*** RECORDS FOR THIS EXERCISE ***

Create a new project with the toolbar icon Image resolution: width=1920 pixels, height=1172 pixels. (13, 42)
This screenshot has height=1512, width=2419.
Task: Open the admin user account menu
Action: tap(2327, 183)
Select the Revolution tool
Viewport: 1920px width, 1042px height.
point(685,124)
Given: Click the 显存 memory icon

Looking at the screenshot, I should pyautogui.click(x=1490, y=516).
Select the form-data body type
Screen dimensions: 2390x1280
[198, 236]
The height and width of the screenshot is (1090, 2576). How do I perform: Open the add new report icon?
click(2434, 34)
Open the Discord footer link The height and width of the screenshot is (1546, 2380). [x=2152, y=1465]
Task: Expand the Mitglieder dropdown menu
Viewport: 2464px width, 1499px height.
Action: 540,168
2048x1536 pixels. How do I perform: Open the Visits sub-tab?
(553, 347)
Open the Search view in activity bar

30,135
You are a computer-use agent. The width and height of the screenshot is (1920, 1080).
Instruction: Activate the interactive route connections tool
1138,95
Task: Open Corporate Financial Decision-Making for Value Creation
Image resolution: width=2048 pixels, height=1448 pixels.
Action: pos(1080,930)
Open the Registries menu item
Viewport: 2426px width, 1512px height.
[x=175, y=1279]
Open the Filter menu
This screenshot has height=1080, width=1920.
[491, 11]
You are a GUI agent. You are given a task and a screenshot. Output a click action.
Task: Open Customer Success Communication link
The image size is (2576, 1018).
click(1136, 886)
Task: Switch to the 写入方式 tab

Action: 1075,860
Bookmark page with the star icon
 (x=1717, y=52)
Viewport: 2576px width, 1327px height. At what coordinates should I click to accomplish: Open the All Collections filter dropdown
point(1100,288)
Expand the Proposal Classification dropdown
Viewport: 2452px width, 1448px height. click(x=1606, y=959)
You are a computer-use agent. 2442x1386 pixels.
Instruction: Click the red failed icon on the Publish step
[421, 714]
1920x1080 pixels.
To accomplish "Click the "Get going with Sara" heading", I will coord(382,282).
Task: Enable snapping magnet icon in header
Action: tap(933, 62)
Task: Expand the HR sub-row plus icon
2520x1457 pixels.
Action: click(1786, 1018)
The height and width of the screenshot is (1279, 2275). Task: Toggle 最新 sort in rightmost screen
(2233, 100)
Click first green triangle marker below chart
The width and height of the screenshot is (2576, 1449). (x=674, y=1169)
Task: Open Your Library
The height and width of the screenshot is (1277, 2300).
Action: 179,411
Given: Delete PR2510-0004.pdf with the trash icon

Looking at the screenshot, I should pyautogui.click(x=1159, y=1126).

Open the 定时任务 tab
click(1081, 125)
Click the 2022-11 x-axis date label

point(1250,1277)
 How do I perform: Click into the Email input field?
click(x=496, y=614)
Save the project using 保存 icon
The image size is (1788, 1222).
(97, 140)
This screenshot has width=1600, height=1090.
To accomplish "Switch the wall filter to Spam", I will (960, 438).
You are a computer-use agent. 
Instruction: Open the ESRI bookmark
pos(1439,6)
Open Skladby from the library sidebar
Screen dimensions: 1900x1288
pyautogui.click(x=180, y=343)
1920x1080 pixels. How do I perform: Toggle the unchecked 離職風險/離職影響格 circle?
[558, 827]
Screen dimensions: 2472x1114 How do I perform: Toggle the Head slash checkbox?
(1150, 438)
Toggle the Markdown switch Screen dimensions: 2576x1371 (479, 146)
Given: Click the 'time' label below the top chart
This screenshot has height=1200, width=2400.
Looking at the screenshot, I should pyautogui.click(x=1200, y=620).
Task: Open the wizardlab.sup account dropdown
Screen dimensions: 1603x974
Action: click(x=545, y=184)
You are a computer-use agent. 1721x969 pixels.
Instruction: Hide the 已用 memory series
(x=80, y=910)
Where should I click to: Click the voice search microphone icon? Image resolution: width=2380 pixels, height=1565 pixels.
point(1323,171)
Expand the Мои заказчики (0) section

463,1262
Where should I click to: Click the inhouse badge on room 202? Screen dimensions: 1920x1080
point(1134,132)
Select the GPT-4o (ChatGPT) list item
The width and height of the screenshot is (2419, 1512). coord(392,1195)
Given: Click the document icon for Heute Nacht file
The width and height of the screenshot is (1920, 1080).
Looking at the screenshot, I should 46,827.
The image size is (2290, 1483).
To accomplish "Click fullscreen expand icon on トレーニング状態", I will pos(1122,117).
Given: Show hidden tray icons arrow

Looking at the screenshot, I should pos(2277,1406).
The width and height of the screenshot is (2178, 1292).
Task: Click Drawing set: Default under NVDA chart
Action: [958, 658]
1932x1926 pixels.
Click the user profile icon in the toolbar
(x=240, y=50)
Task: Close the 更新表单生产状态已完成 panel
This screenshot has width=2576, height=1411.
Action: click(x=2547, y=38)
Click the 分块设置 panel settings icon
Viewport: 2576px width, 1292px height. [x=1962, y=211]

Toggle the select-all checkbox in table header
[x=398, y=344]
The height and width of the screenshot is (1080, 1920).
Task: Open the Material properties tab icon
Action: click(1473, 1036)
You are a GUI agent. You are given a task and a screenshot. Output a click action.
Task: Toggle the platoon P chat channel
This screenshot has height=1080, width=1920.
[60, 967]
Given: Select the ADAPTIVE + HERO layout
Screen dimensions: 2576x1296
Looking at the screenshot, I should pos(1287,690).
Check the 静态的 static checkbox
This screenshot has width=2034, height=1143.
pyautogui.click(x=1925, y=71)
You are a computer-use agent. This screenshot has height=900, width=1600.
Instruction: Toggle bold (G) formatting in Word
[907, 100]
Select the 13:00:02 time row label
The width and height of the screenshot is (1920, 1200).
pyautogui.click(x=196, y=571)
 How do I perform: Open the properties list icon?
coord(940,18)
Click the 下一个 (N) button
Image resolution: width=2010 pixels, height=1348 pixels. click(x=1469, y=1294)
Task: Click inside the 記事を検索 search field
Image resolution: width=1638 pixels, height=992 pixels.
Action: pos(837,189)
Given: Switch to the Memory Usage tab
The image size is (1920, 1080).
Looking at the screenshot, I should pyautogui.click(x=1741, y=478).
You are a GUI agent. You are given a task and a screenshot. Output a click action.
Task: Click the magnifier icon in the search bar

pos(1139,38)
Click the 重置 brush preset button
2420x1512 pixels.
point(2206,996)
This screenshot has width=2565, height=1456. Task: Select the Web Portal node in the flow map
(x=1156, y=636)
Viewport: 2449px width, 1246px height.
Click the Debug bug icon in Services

*** End of RECORDS FOR THIS EXERCISE ***

ACTIVITY:
Give the number of lines in the entries above that include the word "computer", and nothing more.

WRITTEN SOLUTION:
5